■ GOAL OF THE EXERCISE:
Take the material below from its first line through the line containing "is (288, 345)." and, please, write those lines again exactly.
+++ PROVIDED ENTRIES +++
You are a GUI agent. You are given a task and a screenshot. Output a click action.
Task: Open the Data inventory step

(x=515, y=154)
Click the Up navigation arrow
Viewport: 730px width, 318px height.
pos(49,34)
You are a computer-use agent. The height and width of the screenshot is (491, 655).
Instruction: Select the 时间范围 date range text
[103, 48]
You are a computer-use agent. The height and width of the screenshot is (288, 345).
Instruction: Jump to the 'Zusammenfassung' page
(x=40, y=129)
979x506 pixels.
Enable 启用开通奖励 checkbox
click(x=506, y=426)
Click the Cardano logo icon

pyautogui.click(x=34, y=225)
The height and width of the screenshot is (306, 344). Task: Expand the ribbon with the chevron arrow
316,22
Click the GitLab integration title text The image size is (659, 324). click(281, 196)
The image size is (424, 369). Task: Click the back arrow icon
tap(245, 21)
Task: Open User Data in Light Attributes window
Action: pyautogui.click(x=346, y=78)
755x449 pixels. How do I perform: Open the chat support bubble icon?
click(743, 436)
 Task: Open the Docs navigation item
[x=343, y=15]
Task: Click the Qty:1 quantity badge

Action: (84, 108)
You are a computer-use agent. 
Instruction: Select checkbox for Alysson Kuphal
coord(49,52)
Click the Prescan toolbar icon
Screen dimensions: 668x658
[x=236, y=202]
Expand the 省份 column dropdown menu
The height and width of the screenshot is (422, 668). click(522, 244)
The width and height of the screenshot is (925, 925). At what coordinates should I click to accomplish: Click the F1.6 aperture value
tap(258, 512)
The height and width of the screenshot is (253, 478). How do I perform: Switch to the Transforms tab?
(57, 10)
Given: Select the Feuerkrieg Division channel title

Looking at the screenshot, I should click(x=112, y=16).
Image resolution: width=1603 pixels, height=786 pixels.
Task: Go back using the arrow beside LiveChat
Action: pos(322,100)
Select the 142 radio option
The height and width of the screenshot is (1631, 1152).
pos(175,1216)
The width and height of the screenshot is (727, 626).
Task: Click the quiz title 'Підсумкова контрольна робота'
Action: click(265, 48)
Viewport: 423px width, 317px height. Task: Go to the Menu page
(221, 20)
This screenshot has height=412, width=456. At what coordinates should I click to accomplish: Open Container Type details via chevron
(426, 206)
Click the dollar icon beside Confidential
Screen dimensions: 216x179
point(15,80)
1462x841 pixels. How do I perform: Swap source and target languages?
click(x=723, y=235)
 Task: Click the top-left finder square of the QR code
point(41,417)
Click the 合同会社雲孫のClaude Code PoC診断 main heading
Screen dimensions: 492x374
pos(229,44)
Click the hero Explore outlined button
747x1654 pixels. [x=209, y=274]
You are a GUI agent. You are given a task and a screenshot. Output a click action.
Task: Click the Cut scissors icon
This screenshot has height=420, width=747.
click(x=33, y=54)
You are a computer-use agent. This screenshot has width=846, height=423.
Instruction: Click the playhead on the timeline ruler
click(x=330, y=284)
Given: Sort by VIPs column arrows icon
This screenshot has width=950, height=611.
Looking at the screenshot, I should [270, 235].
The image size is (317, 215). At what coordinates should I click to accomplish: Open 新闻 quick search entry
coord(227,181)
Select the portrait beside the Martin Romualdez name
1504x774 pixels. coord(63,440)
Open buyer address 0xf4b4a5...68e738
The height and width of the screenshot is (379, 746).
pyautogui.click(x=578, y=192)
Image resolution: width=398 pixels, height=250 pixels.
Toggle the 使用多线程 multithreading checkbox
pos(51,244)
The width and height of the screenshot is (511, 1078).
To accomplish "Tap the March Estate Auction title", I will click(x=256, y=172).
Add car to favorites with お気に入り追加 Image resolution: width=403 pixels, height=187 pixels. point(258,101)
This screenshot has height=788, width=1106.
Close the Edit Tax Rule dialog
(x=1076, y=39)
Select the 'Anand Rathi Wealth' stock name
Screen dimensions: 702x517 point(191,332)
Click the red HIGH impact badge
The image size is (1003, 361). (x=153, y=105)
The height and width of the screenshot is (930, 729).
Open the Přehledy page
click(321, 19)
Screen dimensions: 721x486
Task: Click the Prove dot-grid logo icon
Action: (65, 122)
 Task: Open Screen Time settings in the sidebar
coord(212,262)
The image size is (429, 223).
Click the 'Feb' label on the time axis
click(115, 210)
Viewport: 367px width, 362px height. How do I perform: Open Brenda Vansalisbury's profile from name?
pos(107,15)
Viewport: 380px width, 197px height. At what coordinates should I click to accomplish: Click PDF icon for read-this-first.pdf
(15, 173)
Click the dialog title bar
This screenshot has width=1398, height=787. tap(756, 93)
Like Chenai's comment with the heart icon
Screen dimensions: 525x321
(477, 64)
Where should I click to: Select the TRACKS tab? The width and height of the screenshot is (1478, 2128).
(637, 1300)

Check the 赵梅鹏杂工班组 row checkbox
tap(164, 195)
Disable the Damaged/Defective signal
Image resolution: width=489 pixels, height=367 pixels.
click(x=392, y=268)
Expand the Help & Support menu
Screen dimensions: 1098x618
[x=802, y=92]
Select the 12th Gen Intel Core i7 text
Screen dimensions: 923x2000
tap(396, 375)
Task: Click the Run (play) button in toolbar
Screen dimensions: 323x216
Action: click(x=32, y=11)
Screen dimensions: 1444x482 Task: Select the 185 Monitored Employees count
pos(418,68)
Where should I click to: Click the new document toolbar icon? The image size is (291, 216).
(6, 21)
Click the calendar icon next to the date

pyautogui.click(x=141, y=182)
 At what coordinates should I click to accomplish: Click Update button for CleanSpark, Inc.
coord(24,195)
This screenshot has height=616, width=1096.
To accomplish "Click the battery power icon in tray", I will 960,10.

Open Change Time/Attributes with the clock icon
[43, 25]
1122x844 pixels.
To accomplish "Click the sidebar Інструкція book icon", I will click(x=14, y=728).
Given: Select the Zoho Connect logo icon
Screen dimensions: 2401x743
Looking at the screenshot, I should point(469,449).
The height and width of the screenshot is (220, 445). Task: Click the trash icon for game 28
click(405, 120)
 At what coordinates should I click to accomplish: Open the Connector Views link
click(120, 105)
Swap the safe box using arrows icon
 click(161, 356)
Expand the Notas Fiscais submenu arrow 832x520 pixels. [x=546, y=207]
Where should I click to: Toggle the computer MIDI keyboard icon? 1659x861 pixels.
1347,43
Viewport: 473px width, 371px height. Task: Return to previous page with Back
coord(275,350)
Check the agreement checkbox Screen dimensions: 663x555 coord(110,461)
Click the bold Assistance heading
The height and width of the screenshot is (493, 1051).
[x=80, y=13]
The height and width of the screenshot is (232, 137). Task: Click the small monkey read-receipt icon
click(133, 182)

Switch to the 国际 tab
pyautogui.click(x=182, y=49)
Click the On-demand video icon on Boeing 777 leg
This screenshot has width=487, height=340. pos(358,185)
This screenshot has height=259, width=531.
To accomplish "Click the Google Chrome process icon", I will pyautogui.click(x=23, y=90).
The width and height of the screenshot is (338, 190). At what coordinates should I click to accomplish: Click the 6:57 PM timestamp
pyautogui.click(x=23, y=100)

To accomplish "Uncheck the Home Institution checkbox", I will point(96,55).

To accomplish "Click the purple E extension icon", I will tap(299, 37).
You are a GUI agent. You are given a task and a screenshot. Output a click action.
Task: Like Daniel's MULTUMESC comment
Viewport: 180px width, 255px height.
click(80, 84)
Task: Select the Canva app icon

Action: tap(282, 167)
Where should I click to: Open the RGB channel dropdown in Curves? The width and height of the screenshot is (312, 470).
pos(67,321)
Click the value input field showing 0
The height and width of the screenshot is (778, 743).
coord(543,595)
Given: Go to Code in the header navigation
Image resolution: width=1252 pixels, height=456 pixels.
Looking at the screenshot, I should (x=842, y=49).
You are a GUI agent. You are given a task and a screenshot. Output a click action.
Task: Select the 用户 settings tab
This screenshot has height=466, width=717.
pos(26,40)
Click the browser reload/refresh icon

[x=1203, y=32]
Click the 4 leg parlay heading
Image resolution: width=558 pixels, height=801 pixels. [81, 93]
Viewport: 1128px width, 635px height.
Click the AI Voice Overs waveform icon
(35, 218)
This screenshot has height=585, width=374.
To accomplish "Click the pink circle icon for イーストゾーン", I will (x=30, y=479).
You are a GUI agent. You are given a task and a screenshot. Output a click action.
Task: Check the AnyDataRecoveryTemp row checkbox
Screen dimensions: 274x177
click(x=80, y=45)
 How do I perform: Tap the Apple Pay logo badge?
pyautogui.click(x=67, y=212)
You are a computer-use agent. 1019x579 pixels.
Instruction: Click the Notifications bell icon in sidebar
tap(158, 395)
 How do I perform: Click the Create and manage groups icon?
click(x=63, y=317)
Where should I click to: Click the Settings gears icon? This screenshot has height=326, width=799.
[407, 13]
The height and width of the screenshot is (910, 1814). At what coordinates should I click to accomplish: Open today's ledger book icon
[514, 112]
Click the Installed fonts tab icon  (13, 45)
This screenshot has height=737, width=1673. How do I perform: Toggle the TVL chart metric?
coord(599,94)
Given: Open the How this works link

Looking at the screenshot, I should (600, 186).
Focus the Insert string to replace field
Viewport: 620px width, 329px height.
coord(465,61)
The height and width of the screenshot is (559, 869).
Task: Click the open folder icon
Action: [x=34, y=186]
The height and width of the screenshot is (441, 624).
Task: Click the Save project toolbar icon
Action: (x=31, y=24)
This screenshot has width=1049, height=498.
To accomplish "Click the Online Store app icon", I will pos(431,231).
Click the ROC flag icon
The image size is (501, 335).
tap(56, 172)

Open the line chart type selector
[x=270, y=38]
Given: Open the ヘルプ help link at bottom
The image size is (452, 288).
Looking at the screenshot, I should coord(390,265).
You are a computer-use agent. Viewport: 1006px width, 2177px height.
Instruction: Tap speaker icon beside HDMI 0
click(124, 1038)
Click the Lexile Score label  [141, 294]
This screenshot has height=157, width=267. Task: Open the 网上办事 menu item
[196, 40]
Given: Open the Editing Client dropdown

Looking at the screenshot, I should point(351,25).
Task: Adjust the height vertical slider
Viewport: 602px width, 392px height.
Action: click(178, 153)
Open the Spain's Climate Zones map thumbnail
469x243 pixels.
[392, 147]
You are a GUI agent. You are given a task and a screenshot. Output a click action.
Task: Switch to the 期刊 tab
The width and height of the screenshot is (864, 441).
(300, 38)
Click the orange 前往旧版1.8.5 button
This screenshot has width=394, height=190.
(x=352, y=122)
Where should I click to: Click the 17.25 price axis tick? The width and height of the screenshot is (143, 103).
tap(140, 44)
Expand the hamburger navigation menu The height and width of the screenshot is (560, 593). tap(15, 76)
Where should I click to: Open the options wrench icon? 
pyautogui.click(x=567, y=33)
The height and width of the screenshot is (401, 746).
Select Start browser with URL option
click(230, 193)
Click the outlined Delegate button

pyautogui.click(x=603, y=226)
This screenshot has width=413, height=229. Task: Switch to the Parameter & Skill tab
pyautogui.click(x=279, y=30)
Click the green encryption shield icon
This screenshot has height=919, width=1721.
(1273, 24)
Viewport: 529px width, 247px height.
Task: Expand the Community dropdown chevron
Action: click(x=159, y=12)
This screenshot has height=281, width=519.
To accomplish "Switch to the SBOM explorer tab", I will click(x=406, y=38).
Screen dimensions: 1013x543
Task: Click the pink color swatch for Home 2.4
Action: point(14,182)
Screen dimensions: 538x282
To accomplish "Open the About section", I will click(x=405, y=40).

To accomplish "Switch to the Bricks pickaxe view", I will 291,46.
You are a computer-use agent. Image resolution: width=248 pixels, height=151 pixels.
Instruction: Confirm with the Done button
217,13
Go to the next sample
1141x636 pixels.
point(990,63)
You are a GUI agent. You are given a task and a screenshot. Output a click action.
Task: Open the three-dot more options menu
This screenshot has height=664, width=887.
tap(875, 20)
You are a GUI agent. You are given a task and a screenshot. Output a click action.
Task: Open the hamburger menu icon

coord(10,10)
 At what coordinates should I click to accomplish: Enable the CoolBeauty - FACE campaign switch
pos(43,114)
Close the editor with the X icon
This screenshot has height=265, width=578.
+++
■ EXPECTED OUTPUT:
You are a GUI agent. You are given a task and a screenshot. Output a click action.
Task: Open the Data inventory step

(x=515, y=154)
Click the Up navigation arrow
Viewport: 730px width, 318px height.
pos(49,34)
You are a computer-use agent. The height and width of the screenshot is (491, 655).
Instruction: Select the 时间范围 date range text
[103, 48]
You are a computer-use agent. The height and width of the screenshot is (288, 345).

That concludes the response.